A lawsuit filed Tuesday by Planned Parenthood and the ACLU of Iowa seeks to block Iowa’s recently-passed “heartbeat” abortion law, one of the most restrictive abortion laws in the country.
The law, set to go into effect July 1, bans abortion once a fetal heartbeat is detected, generally about six weeks into a pregnancy—before some women know they’re pregnant. The “heartbeat” bill passed the Iowa House and Senate earlier this month and was signed by Iowa Gov. Kim Reynolds soon after.

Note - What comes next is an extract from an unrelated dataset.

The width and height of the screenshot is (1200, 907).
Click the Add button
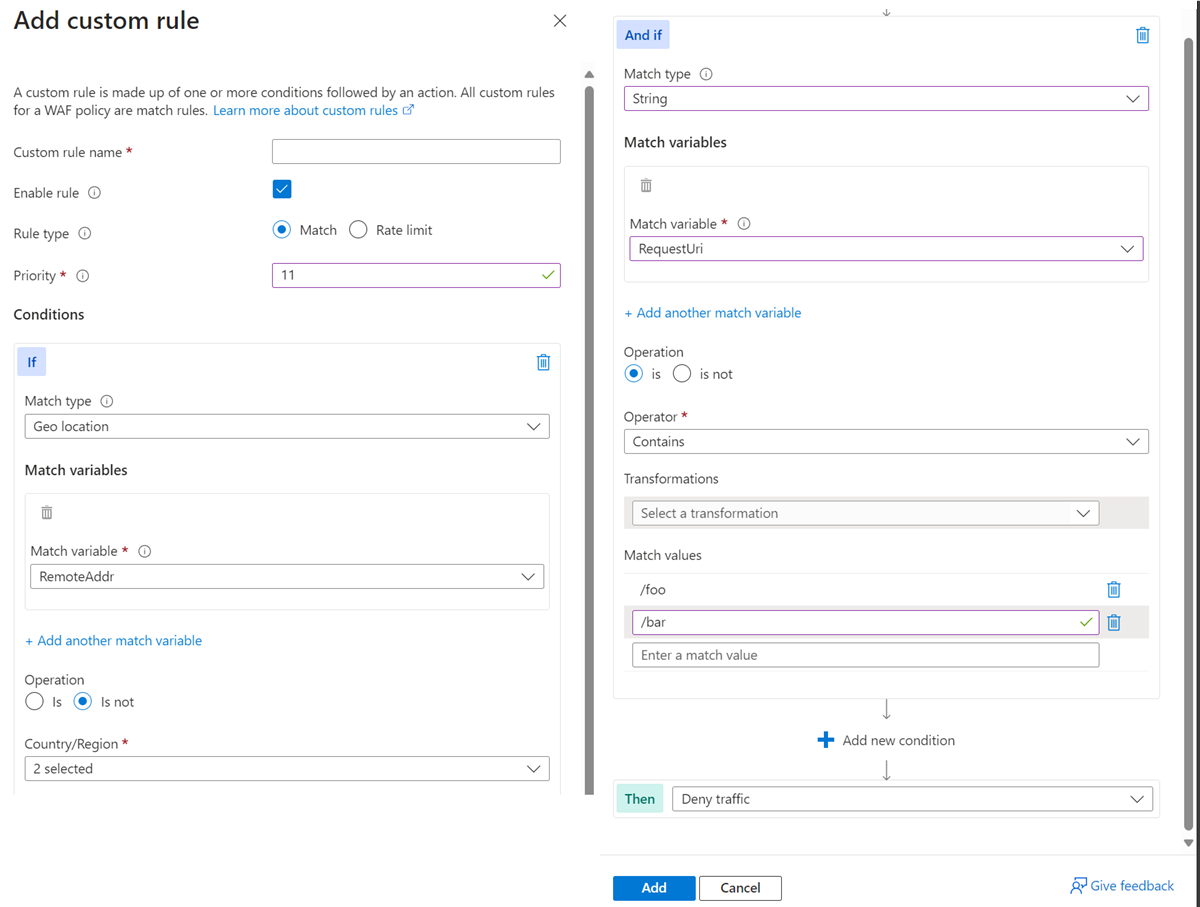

In a statement, Planned Parenthood called the law “blatantly unconstitutional” and “extremely harmful to women.” The statement says that the lawsuit, filed in Iowa state court on behalf of plaintiffs Planned Parenthood of the Heartland, Dr. Jill Meadows, and The Emma Goldman Clinic of Iowa City, will invoke the authority of Roe v. Wade, which “guaranteed a woman’s constitutional right to access safe, legal abortion” 45 years ago.
“Today, we’re fighting back in court for every person’s individual rights and freedoms, which go to the heart of who we are as a country,” said Planned Parenthood Vice President Dawn Laguens, in a statement Tuesday. “This dangerous law decimates a woman’s right to control her life at the most basic level, including whether and when to become a parent.”
On the day Reynolds signed the bill, she said she anticipated it would “likely be challenged in court, and that courts may even put a hold on the law until it reaches the Supreme Court.” Despite the legal challenges, she said, “This is about life; I am not going to back down from who I am or what I believe in.” Some Iowa Republicans have gone even further, saying they hoped the law would be challenged as a route toward a Supreme Court case that could overturn Roe v. Wade.
“Today we will begin this journey as Iowa becomes ground zero nationally for the life movement and the starting line back to the Supreme Court,” said Sen. Rick Bertrand (R-Sioux City) during a floor debate over the “heartbeat” bill earlier this month. “I believe this bill will be the vehicle that will ultimately provide change and provide the opportunity to overturn Roe v. Wade.”
Similar lawsuits are underway in Mississippi, which passed a ban on abortion after 15 weeks, and Kentucky, which banned abortions after 11 weeks.